I would point out that romances & erotica are selling *amazingly* well in ebooks. That I can name, off the top of my head, a dozen romance/erotica DRM-free publishers, thriving in a market where the "big 6" publishers are screaming about losses.

Quote:
Now if you play a line where you have some small amount of sex, you probably restrict your market more then if you just put it all in, because you loose the people that dont like to read that, but you do not really pick up the people that do because its not enough for them. I think you need to be in one camp or the other and not try to play to both.
A great many readers of romance & erotica books put up with the thin plots and cliched characters because other genres are prone to disruptive fade-to-black topic switches, rather than actually showing pivotal events in character interactions. (The idea that a gory murder should be described in exquisite, stomach-churning detail, but the one-night-stand that inspired the murder should be glossed over as shuffling in the shadows, never fails to amaze me.)

I'm a good deal more likely to venture out of my normal reading range if I know the author doesn't shy away from sex. It's a powerful force in human interactions, and I'm tired of seeing it considered the one topic that can only be mentioned, not depicted. I've seen a lot of books where sex was important to the story--and the writing gets disjointed before & after the spot that obviously should've held a sex scene, that either the writer didn't feel comfortable writing or an editor demanded to be cut out.
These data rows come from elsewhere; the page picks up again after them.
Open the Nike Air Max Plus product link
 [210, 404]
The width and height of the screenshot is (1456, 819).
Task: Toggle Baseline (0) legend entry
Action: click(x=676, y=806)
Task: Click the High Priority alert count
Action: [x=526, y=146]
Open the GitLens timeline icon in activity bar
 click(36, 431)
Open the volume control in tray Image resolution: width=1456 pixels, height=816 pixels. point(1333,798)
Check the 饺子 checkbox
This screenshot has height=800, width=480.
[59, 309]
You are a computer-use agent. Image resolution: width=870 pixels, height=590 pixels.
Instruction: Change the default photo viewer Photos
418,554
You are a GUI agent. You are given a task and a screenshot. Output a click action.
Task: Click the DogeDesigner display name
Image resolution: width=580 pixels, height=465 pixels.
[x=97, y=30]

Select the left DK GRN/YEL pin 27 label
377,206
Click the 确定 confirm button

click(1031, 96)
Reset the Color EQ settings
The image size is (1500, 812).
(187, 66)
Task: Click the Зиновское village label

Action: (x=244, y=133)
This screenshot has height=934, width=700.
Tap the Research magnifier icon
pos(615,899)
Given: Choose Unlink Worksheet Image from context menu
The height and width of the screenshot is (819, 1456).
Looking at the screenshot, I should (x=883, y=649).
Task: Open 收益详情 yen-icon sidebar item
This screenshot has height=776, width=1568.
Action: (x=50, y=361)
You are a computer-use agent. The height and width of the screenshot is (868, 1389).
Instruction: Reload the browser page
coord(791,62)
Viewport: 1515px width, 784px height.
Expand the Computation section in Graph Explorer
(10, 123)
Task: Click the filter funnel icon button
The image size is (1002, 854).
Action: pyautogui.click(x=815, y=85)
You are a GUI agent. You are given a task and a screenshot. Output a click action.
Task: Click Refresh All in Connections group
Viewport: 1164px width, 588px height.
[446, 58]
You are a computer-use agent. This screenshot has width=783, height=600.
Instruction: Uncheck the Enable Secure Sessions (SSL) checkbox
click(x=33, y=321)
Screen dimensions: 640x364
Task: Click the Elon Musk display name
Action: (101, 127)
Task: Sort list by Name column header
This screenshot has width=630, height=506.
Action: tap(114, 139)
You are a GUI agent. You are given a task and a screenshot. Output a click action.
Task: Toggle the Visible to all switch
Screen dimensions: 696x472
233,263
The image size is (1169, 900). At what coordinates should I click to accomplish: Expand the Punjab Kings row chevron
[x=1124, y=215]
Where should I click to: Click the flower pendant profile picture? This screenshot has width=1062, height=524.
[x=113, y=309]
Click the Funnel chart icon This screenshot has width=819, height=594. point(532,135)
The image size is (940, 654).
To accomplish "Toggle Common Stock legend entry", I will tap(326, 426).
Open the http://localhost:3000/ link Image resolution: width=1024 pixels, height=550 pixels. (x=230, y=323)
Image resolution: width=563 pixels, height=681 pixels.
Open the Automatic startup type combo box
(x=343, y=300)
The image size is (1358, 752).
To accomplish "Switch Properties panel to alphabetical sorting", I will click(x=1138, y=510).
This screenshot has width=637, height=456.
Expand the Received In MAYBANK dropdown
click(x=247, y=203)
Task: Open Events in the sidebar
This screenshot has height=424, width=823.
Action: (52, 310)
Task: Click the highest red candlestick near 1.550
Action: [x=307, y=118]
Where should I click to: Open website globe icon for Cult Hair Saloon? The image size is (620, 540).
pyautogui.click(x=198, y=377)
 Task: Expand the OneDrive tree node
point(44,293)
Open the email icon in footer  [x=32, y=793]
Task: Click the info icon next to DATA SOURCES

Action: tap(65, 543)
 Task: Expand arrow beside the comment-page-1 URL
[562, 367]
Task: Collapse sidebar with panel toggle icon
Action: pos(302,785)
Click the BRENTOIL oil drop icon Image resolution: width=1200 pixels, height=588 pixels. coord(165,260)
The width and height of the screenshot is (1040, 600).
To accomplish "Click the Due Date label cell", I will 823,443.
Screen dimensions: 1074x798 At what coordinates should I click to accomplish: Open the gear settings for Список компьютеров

I'm aware it's not everyone's cuppa, and some people flat-out won't try anything they think might have an erotic scene. I can understand that; there's content I flinch away from, won't read if I know it's included, and sometimes drop a book I'm otherwise enjoying if I run across it. But that's personal tastes, not literary trends... the open market says there's plenty of interest in books of all genres with sex in them, and finding that audience is no more work than finding any other targeted group of readers.